Enough about fizzy wine though, this Blanc Pescador wine actually has 3 grapes. The only one with 50% power is the Macabeo since the other two place around in that 25% range and won’t be mentioned. The smell on this wine isn’t the typical acidic nose of a seafood wine, which is curious with a name like “White Fisherman” (the translation of Blanc Pescador). This wine smells a lot more like peaches and full bodied fruit, even though it’s taste is that fresh and constant taste you’d want in a wine that stacks up to shellfish (PEI mussels in my case). How they managed to stuff nectarines and yuzu into this wine and keep it looking clean as a light yellow gemstone I have no idea. Nevertheless, they succeeded with this wine and even after an hour of pouring a glass there are a few bubbles undulating up to the surface. Weird.

Grape

There’s really nothing I’ve said about the grape other than it’s part of Cava but there is a fair amount about Macabeo. Like it’s name isn’t Macabeo outside of Spain – it’s Viura (scallop in Spanish, which is perhaps why they called it something else, despite it pairing well with scallops).
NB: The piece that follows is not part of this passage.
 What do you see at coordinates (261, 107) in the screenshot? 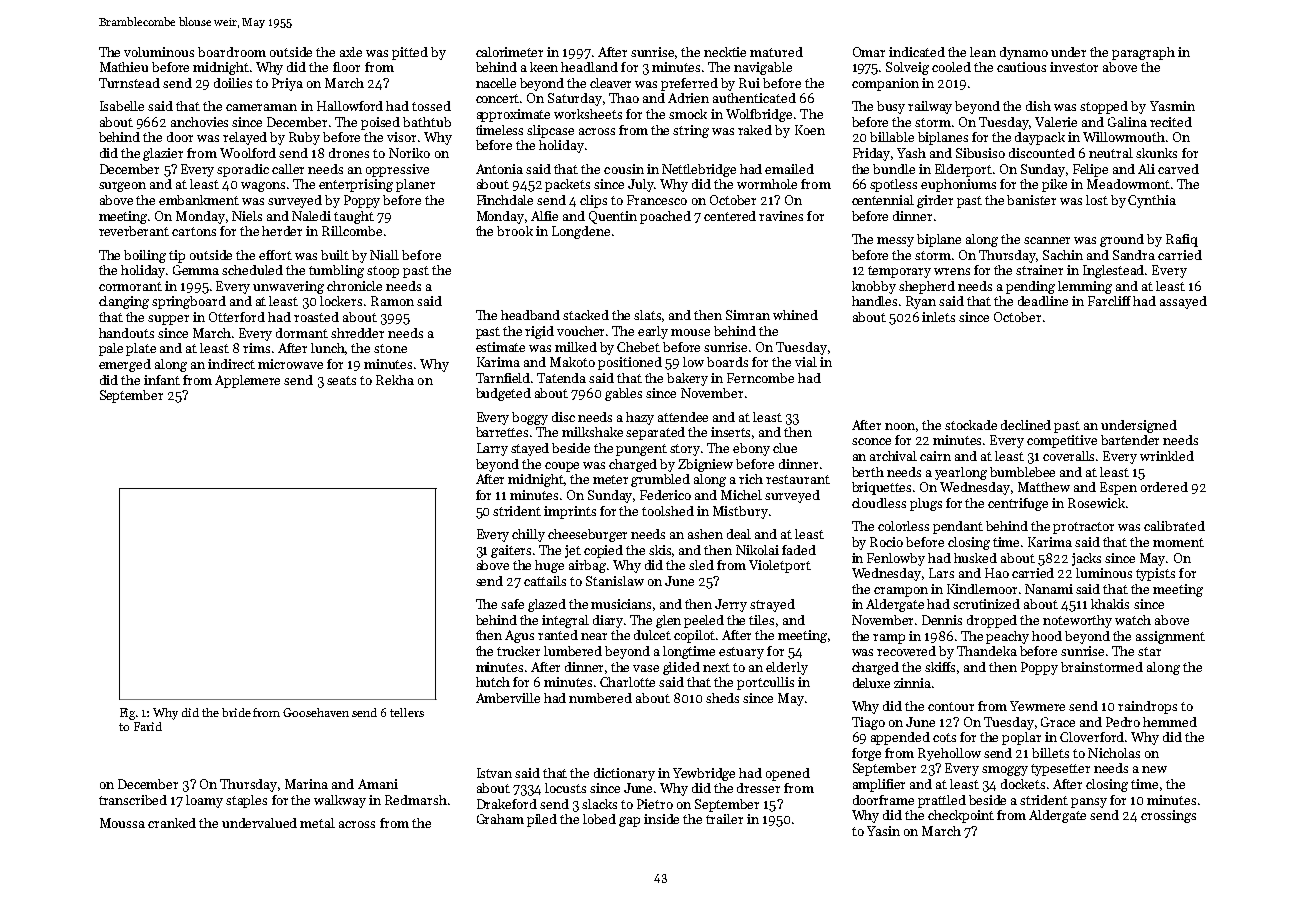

They grow it along the southern un-trendy part of France in Languedoc-Roussillon, in the Rioja region and south of Barcelona where the Cava fields bubble happily in the sun (at least that’s how I imagine it).

Detail Up!
Blanc Pescador by Castillo Perelada

Google Randoms
* The hottest lady in wine crushes on this “cinderella wine” in her spare time.
* This is the white wine they mostly plant in northern Spain so if you’ve ever had a White Rioja, chances are you’ve had this
* This Blanc Pescador wine made the Top 16 list of Best Vinos de Aguja. No idea who decided Top 16 was better than Top 10 or Top 20. Top 16 Wines – catchy.